In Lodève, the Quartiers de Demain programme takes on a particular significance: the town concentrates many of today’s urban vulnerabilities—vacancy, a fragile historic fabric, an isolated priority neighbourhood, industrial brownfields, flood risks, and climate pressure. Yet Lodève also holds what many places have lost: a powerful landscape, a legible topography, a productive memory, and inhabited narratives.
The study led by Urbastudio, Nommos and Ingerop is grounded in a simple conviction: Lodève does not need a ready-made project, but a strategy that reactivates its deep-rooted resources. Here, landscape becomes the primary infrastructure: it structures mobility, regulates climate, and carries the continuities of everyday life. Turning the town back towards its rivers is a way of restoring its vital system: coolness, biodiversity, public space, and social connection.
Fieldwork, citizen workshops and sensitive explorations revealed an underestimated wealth: cool narrow streets, inner gardens, textile brownfields, workshops, mills, forgotten riverbanks. The project does not seek to add; it seeks to repair, reconnect and clarify.
At the heart of the priority neighbourhood, this approach transforms an isolated area into a fertile centre for the wider territory, where daily uses, amenities and mobilities find a new anchor.
The strategy relies on a few structuring moves: reopening and enhancing the banks of the Lergue and the Soulondres, reactivating brownfields, recomposing public spaces, calming traffic, and adapting housing.

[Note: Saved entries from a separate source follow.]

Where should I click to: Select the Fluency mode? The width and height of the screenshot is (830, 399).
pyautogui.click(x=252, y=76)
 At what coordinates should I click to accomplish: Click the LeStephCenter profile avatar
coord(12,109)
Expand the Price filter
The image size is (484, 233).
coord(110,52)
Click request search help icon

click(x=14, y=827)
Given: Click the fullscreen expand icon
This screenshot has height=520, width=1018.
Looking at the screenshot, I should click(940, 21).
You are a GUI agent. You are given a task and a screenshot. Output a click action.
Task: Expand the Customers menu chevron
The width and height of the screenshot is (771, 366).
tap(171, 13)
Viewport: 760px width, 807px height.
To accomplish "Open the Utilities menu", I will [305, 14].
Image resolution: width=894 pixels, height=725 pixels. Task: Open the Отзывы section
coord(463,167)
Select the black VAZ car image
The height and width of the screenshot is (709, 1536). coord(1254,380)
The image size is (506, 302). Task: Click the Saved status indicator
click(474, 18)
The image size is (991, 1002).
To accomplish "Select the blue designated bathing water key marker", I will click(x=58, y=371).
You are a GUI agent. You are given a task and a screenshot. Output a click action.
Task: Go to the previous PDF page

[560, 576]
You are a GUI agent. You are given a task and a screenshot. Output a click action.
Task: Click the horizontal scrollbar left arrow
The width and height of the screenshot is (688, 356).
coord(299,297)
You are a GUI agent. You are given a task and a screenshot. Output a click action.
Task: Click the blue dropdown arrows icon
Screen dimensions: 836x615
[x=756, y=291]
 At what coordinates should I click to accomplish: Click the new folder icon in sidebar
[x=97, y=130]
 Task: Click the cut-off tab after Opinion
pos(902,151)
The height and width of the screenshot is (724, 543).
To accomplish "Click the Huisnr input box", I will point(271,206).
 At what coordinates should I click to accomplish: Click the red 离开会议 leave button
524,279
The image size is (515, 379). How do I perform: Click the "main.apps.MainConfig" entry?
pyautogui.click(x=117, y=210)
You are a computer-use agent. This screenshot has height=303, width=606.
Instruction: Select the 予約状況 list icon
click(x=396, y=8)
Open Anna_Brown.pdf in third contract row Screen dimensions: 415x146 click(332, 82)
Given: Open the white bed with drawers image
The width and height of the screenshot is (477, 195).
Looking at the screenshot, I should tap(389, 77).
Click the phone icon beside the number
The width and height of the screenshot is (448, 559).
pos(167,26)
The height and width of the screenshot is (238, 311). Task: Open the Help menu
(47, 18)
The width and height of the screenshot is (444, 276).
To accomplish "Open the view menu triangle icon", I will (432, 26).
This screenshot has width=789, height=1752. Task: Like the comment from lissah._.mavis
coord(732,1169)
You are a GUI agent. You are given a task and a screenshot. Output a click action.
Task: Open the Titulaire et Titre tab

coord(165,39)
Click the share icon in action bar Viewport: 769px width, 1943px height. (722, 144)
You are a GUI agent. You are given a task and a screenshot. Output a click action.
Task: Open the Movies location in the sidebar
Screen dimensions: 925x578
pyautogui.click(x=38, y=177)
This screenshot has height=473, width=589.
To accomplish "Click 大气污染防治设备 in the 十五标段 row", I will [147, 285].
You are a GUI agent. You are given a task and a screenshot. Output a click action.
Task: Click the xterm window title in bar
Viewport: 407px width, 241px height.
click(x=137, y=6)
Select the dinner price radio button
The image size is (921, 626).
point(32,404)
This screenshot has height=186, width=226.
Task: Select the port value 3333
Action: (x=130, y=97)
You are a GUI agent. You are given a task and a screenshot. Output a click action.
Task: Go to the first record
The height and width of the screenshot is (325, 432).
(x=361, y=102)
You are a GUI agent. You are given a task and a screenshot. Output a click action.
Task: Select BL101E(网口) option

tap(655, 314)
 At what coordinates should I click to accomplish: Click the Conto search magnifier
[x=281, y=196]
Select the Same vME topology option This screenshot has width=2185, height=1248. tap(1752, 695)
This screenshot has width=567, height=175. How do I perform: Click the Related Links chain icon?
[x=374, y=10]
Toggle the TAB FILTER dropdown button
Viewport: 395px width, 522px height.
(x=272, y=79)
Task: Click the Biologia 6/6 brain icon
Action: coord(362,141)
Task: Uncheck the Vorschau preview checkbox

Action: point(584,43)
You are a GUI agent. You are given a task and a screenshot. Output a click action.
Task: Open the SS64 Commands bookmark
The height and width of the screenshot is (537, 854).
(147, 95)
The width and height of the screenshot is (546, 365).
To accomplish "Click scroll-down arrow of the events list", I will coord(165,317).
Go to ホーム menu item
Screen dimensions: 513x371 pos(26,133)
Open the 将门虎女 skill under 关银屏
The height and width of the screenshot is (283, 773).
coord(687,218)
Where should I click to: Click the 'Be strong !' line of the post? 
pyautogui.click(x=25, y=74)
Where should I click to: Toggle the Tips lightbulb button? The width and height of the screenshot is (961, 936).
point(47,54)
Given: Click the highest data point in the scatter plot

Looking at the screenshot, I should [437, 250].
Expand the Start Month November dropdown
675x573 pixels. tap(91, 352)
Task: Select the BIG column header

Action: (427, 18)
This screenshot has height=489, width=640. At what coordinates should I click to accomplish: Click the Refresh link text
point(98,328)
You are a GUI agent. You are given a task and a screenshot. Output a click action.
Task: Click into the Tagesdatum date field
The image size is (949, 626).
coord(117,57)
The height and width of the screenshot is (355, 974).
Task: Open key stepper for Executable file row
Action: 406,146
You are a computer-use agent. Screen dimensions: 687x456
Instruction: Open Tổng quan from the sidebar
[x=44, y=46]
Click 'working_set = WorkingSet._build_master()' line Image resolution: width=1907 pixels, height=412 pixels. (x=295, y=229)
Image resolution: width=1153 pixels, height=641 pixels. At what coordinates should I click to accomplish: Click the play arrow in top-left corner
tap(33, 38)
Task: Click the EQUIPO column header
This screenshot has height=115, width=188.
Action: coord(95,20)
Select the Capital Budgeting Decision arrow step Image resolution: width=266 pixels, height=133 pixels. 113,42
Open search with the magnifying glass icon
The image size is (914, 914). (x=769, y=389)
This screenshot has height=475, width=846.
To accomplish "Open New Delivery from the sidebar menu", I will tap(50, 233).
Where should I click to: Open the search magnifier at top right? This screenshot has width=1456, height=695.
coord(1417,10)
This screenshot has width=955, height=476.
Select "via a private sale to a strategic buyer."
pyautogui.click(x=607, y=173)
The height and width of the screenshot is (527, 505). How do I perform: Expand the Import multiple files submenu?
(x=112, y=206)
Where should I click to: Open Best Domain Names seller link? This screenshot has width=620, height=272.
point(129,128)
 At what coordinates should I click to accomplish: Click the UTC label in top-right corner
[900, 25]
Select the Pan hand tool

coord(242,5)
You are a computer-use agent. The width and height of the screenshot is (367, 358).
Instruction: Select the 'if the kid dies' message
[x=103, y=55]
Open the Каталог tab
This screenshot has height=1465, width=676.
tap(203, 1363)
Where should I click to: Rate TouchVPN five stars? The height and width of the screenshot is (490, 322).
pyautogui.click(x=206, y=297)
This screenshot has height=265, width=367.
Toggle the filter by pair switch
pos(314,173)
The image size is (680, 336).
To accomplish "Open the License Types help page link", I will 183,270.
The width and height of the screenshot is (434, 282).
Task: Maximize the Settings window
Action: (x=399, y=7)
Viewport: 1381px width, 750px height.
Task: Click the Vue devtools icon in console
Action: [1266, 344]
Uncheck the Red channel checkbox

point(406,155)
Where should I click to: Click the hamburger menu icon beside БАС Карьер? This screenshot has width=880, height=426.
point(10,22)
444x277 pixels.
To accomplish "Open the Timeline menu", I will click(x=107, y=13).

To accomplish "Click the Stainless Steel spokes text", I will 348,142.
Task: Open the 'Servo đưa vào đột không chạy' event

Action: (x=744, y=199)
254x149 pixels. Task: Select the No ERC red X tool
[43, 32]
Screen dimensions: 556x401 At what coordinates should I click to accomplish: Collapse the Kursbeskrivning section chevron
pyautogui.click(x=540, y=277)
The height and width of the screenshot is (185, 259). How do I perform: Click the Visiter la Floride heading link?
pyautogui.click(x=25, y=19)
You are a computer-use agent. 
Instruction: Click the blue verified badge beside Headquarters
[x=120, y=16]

It places at its core a strong notion: the right to the river—a shared commons between inhabitants, nature and the town, across its floods, its moods, its uses and its festivities.
In Lodève, frugality is not a renunciation; it is a political choice. The town is rebuilt from its real strengths—its landscape, its productive history, its people. The project positions Lodève as a national laboratory, able to show how vulnerability can become capacity, and how to “make the city differently” in a time of climate transitions.